Recensant les différents modes de surveillance mis en place, les chercheurs observent que "dès lors qu'il se trouve en activités ou sur le point de s'y rendre, le détenu est davantage surveillé que lorsqu'il est en cellule" : à la surveillance du personnel chargé de la mise en œuvre des activités et des surveillants, s'ajoutent celles effectuées depuis une grande baie vitrée teintée du poste central d'informations et par 60 caméras qui contrôlent des espaces non couverts par le regard.

L'encellulement : une sanction mais aussi "une pratique salvatrice" 

À l'inverse, et c'est l'autre paradoxe qui est souligné dans l'article, l'encellulement qui constitue le "dispositif punitif par excellence", peut être dès lors aussi considéré comme "l'unique espace qui permet au détenu de s'extraire, durant un temps, du rythme effréné imposé par l'hyperactivité forcée". Certains jeunes y ont recours, observent les auteurs, comme à une "pratique salvatrice" qui permet de "se jouer de l'emprise institutionnelle" (et ce, même si la cellule, de 10 m2, ne constitue pas un espace d'intimité véritable, les agissements des détenus étant visibles depuis la cour centrale par l'intermédiaire de la fenêtre).

Cette "propriété ambivalente" de la cellule amène les détenus à en faire à la fois un lieu de dissimulation mais aussi "une scène d'exposition" à caractère souvent fortement identitaire.
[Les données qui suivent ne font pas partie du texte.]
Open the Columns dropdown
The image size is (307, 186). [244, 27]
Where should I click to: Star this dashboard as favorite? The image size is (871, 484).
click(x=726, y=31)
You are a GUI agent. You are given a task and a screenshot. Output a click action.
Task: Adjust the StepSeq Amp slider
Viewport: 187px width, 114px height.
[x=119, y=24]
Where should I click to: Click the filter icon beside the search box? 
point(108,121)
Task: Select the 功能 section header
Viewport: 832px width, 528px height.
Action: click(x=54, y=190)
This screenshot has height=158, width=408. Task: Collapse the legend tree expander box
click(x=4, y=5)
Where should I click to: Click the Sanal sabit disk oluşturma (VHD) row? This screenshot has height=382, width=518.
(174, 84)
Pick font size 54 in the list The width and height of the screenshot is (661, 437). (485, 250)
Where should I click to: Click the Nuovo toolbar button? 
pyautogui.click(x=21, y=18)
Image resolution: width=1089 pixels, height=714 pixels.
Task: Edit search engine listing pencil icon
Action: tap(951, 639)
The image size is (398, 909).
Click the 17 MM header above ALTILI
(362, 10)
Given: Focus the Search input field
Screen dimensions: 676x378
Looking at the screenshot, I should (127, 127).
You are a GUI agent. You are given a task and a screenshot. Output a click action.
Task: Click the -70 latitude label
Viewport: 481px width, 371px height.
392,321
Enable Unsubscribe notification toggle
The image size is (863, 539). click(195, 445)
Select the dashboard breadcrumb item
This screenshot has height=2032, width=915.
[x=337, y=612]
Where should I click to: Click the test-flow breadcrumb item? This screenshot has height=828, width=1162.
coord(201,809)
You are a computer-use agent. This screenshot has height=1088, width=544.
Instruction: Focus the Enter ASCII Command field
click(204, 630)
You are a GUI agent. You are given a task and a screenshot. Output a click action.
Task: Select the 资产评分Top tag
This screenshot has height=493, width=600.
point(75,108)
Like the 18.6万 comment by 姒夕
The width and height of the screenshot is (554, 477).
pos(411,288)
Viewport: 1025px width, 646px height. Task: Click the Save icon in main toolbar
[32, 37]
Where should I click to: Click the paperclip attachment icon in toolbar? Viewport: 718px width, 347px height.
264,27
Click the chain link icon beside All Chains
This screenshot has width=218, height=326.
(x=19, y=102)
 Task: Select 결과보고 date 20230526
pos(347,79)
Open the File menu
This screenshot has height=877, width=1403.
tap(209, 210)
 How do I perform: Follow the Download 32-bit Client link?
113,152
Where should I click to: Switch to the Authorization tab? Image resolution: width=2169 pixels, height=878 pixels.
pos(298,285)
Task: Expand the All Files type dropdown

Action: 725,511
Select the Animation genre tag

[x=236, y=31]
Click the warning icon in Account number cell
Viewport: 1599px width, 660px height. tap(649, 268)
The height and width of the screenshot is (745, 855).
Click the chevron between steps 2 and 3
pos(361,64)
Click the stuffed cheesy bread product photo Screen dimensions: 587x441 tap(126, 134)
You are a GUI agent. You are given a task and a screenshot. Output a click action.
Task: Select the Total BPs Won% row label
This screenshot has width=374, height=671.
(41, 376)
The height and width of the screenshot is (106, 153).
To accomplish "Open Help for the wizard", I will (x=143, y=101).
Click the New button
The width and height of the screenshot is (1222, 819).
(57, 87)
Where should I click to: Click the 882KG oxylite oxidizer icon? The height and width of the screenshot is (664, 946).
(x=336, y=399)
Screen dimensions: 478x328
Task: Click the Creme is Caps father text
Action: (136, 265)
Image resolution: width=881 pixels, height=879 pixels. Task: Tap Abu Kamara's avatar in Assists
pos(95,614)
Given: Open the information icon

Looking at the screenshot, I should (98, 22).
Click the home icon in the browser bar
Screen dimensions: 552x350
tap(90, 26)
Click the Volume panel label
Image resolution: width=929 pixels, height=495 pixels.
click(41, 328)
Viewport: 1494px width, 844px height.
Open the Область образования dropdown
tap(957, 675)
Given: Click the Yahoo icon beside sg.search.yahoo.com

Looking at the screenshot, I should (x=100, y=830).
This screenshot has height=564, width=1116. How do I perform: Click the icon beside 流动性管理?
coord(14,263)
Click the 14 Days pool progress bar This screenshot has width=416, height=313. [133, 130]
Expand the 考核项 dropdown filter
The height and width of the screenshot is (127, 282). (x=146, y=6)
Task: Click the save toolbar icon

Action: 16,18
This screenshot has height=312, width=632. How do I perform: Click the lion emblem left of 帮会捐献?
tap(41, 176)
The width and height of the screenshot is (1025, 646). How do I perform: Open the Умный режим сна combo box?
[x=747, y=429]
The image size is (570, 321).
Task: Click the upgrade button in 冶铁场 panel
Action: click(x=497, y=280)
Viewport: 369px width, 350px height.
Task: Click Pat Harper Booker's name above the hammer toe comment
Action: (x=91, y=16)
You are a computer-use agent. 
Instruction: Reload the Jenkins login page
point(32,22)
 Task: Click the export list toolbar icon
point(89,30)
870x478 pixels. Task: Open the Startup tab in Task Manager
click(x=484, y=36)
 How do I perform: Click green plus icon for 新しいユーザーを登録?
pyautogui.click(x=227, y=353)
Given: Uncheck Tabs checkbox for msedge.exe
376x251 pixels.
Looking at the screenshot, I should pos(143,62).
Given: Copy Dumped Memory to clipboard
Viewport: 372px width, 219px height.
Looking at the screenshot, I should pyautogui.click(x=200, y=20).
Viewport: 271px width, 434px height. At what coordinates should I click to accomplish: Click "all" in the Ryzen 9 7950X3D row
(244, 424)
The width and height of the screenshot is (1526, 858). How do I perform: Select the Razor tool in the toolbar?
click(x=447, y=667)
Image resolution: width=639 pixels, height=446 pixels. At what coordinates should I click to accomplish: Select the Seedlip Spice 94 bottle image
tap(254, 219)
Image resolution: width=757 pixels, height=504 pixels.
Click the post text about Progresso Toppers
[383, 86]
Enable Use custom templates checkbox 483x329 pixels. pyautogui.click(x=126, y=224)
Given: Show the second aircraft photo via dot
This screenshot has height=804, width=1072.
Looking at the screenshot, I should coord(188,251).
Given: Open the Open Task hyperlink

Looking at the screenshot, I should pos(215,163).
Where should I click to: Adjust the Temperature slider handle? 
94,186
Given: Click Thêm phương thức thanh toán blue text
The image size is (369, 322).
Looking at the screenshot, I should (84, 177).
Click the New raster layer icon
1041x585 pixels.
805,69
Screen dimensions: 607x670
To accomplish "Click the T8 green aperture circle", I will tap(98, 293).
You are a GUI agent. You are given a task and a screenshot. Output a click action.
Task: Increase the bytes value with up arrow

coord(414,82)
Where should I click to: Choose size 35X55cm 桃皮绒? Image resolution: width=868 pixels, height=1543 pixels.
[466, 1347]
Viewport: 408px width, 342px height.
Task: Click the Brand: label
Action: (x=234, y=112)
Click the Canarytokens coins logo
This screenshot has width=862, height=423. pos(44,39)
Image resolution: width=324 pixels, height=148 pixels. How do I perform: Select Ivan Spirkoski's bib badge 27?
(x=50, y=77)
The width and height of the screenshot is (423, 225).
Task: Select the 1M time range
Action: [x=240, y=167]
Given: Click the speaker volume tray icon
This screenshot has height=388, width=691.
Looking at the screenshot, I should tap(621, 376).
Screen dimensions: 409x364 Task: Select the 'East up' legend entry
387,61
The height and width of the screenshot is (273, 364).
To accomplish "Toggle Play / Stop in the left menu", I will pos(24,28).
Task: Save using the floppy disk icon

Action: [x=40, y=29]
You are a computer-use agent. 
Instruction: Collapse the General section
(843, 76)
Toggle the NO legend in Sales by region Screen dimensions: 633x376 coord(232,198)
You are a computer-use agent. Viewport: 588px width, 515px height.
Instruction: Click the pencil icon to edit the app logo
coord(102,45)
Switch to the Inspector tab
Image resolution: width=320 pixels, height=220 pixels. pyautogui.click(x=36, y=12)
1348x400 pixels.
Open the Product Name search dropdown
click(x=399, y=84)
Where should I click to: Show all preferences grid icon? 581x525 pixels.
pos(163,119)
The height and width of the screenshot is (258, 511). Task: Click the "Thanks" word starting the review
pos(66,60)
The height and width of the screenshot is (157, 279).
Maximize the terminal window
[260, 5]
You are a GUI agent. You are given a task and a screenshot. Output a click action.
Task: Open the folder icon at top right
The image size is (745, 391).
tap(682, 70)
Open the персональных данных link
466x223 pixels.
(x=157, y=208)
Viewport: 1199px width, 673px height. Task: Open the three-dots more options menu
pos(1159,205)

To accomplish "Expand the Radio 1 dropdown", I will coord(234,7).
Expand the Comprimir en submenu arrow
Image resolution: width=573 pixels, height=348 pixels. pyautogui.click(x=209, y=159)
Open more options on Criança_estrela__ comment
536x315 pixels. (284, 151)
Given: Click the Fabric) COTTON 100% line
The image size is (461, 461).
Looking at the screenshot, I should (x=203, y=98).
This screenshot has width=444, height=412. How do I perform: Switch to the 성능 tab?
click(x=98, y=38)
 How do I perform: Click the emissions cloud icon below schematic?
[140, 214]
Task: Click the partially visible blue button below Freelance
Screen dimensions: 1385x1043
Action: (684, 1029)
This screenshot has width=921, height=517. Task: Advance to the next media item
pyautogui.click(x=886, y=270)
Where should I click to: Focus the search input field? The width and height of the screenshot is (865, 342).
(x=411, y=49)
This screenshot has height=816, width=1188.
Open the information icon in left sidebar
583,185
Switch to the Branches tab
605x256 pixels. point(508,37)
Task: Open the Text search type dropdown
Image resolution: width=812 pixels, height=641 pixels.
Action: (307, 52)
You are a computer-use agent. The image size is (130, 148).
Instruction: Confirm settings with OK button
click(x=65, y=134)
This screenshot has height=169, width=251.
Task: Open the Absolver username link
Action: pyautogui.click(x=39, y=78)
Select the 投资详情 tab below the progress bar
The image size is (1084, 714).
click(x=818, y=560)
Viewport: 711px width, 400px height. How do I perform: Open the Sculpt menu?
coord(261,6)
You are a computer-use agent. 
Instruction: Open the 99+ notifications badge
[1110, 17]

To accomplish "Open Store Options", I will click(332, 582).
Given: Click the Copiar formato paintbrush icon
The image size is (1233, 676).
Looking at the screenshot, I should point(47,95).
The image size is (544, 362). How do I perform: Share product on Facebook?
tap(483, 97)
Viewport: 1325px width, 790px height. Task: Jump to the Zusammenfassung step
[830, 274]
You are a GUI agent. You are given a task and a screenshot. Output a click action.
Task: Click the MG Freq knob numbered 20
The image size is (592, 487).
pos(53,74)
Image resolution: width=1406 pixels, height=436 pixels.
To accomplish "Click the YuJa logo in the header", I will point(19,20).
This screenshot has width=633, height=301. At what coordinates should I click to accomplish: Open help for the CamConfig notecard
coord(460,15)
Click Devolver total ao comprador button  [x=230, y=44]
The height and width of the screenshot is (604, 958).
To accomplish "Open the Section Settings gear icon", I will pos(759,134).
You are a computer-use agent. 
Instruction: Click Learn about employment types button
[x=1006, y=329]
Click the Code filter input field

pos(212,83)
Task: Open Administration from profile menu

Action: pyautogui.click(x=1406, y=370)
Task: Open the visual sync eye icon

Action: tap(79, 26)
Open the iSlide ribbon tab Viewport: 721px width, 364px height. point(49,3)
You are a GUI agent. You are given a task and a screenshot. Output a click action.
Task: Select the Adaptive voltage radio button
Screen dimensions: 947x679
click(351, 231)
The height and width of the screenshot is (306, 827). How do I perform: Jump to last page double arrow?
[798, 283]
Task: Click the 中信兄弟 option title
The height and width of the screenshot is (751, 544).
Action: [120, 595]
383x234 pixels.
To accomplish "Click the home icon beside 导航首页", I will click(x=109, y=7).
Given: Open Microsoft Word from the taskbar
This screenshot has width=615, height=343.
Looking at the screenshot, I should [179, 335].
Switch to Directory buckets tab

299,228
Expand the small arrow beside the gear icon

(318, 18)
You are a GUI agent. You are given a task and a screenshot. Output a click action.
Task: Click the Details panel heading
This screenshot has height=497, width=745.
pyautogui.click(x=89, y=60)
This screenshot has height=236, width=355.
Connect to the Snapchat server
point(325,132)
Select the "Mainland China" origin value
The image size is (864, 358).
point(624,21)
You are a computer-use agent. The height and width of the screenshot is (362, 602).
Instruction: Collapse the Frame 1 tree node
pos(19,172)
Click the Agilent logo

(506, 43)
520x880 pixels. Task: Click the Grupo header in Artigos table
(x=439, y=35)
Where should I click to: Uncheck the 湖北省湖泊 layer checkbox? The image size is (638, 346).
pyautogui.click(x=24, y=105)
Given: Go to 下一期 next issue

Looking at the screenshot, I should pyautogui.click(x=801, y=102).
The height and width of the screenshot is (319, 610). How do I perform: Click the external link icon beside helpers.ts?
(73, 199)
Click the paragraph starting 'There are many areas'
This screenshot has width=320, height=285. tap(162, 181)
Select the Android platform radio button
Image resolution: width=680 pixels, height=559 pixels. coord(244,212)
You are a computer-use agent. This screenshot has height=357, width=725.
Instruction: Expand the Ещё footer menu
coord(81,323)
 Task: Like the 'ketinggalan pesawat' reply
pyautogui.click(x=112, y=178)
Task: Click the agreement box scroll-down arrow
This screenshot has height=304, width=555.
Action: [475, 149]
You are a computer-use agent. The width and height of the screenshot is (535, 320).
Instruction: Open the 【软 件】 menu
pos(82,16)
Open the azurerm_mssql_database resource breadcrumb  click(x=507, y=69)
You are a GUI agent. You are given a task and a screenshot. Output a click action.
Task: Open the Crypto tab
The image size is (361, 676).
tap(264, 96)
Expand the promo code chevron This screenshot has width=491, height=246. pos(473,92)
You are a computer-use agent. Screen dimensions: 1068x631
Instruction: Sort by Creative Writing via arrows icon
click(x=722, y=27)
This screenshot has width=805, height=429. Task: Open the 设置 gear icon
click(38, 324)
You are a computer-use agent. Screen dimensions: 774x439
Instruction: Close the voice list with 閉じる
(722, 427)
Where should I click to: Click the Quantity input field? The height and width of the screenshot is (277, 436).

La seule fille incarcérée expose ainsi "ostensiblement les marqueurs de son identité féminine" (posters, affiches de chanteuses, mannequins...). Un garçon aligne de son côté des bouteilles de gel douche de la marque Axe sur son étagère pour "donner à voir", "dans un environnement marqué par la privation (…) une profusion de produits de marque" et générer ainsi "une reconnaissance, une sorte de faire-valoir".